Seine kürzliche spektakuläre diplomatische Weltreise von Kiew über Moskau nach Peking bis Washington verteidigt der Ungar erwartungsgemäß und sagt, sie hätte für ein Umdenken in den europäischen Hauptstädten gesorgt. „Wir sollten uns vor Augen führen, dass seit Beginn meiner Friedensmission der amerikanische und russische Verteidigungsminister miteinander gesprochen haben, der schweizerische und russische Außenminister Verhandlungen geführt haben, Präsident Selenskyj Trump angerufen hat und der ukrainische Außenminister nach Peking geflogen ist“, so Orbán. Er hoffe, der mit der Ukraine alliierte Westen bewege sich von einer „Pro-Krieg-Strategie“ hin zu einer „unumgänglichen Pro-Frieden-Strategie“.

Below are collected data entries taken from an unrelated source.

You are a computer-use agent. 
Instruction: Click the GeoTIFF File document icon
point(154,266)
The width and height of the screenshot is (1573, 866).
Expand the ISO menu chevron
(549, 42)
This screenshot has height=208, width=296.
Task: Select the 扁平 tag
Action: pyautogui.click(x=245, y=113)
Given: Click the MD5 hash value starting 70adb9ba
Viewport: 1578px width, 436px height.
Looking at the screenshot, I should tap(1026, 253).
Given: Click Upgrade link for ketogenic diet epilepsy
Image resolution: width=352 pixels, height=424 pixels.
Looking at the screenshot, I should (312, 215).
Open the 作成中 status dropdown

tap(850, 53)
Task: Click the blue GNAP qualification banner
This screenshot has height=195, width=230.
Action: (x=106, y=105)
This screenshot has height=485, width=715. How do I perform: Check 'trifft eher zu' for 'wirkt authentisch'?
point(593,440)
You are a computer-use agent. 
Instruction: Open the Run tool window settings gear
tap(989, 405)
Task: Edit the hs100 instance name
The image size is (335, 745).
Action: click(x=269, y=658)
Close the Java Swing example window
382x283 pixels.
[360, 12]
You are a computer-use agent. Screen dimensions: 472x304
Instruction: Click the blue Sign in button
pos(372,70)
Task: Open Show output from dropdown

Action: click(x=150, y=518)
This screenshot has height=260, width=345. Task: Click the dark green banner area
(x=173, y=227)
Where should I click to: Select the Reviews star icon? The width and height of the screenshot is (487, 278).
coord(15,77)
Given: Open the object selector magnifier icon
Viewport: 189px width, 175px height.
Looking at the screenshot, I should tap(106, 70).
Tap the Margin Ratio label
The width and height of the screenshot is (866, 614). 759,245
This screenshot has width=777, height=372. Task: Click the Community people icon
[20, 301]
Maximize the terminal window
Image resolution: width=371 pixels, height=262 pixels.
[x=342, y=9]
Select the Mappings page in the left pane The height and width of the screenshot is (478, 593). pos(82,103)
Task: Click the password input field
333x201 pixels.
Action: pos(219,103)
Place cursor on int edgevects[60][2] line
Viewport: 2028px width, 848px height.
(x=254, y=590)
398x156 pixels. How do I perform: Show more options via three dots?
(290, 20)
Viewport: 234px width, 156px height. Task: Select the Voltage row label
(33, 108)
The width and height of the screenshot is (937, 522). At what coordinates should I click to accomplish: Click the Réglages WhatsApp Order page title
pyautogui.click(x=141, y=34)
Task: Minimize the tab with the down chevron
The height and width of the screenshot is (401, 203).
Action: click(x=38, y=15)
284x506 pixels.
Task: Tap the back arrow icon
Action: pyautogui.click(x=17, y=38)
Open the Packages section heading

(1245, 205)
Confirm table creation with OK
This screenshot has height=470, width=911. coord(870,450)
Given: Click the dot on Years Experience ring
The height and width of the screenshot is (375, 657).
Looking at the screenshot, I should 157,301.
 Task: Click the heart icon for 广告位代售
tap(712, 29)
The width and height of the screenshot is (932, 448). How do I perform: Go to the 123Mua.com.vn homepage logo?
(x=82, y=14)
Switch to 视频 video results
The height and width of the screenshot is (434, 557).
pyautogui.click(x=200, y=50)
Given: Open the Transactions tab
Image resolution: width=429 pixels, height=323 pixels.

Anfang Juli begann Orbáns diplomatische Weltreise in Kiew bei Präsident Wolodymyr Selenskyj. Im Anschluss reiste der ungarische Regierungschef nach Moskau, Peking und Washington.Zuma Press Wire/imago

Warum gibt es keine Nord-Stream-Aufklärung?

Außerdem sprach der ungarische Regierungschef, der seit 2010 Ministerpräsident von Ungarn ist, über den weiterhin unaufgeklärten Nord-Stream-2-Vorfall. Drei von vier Pipelines wurden Ende September 2022 bei einem Anschlag in der Ostsee durch Sprengungen zerstört. Orbán wiederholte dabei sein Narrativ, die USA seien für die Sabotage verantwortlich. Er nannte die Nord-Stream-Explosionen „einen Terrorakt, der offensichtlich auf Anweisung der Amerikaner verübt wurde“, legte jedoch keine Beweise für seine Behauptung vor. „Dass wir zur Bombardierung der Nord-Stream-Gaspipeline schweigen, dass Deutschland selbst zu einem offensichtlichen Terrorakt schweigt und dass wir diese Angelegenheit nicht aufzuklären, ist nichts anderes als ein Akt der Unterwürfigkeit“, kritisiert Orbán.

In Washington hingegen schüttelt man im Zusammenhang mit Orbáns Äußerungen den Kopf. Der amerikanische Botschafter in Ungarn, David Pressman, schrieb beispielsweise in einem Post auf X, eine solche Rhetorik riskiere, „Ungarns Beziehung zu Amerika zu verändern“. Er warf Orbán vor, „Kreml-Verschwörungstheorien über die Vereinigten Staaten“ zu verbreiten.